Nonetheless, there are some projects that require a minimal amount of intelligence and/or education and beyond that no amount of attitude can help. E.g., I'd love to hack on applications of machine learning algorithms, but I don't have the educational background to do so. It would require years of serious study to be able to even do even the most basic work in that field.

On the topic of the author's previous post, I would agree that a way to get top programmers to work on less-interesting business applications is to let them use a more interesting language. In fact, some of the most difficult development (systems programming, scientific computing) goes on in fairly boring languages (although using higher level languages for this sort of work is becoming a reality).

I will, however, take strong issue with the assertion that Common Lisp is a language only suitable to top percentile of programmers: countless schools teach Scheme as the first programming language to undergraduates and Scheme is a much more functional language than idiomatic Common Lisp. Macros aren't inherently related to functional programming (nor is writing your own macros required for Lisp hacking, Graham is fairly unique in this respect). Closures (a heavily used feature of Common Lisp) aren't inherently functional, neither are multiple dispatch nor dynamic typing. Lack of syntax is a salient feature, orthogonal to all other distinguishing features (except for macros) and again, not especially "functional". If it's possible for newbies to write fairly mind-bending Scheme(1), why shouldn't it be possible for educated and experienced (even if not 99.99th percentile aptitude-wise) programmers to do the same in a less pure language (Common Lisp, OCaml)?
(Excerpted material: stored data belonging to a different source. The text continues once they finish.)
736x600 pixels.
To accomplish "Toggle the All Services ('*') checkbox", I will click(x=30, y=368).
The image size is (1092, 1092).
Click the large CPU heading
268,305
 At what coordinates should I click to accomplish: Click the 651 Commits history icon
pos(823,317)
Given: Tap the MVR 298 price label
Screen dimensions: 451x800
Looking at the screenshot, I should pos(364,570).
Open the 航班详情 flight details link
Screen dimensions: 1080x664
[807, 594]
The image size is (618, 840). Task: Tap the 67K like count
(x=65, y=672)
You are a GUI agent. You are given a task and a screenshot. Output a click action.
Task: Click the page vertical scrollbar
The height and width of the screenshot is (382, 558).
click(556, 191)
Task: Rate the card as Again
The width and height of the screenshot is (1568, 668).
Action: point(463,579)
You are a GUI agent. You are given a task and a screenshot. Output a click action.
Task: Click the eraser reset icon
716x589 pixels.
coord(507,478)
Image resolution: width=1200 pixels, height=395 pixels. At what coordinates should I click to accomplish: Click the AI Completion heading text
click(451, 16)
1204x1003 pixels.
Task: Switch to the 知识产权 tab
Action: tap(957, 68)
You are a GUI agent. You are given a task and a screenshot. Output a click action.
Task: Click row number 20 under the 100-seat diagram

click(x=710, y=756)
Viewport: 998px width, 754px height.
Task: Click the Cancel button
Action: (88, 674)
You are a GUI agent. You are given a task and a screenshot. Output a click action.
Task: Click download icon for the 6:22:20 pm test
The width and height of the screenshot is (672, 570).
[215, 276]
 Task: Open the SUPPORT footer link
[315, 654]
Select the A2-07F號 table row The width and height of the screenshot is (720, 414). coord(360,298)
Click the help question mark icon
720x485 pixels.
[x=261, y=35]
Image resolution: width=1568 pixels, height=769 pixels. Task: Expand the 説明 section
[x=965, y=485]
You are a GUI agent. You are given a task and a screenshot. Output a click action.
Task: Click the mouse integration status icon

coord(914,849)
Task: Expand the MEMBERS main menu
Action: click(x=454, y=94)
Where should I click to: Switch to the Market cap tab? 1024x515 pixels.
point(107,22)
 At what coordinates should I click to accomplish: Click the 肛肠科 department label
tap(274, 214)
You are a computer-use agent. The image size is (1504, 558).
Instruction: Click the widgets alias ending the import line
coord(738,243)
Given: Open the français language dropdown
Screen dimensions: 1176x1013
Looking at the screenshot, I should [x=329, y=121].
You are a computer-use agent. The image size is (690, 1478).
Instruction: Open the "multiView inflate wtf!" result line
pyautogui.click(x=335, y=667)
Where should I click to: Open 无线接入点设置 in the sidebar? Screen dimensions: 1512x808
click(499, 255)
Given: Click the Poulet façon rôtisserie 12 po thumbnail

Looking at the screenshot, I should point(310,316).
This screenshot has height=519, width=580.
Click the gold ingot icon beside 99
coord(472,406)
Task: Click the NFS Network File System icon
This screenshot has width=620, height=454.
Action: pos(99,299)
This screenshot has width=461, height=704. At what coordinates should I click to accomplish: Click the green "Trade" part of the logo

(1) My alma matter (which most people, even those living next to it, haven't heard of) uses Haskell: http://www.cse.scu.edu/~atkinson/teaching/wi10/070/



Just to clarify: "why are manhole covers round?" is not a test of intelligence in the narrower sense. "Add the next number in the following sequence 1,4,9,16" is.


Clearly the answer is "1", the sequence being defined as the numbers 1,4,9 and 16 repeated.


42?


18 ?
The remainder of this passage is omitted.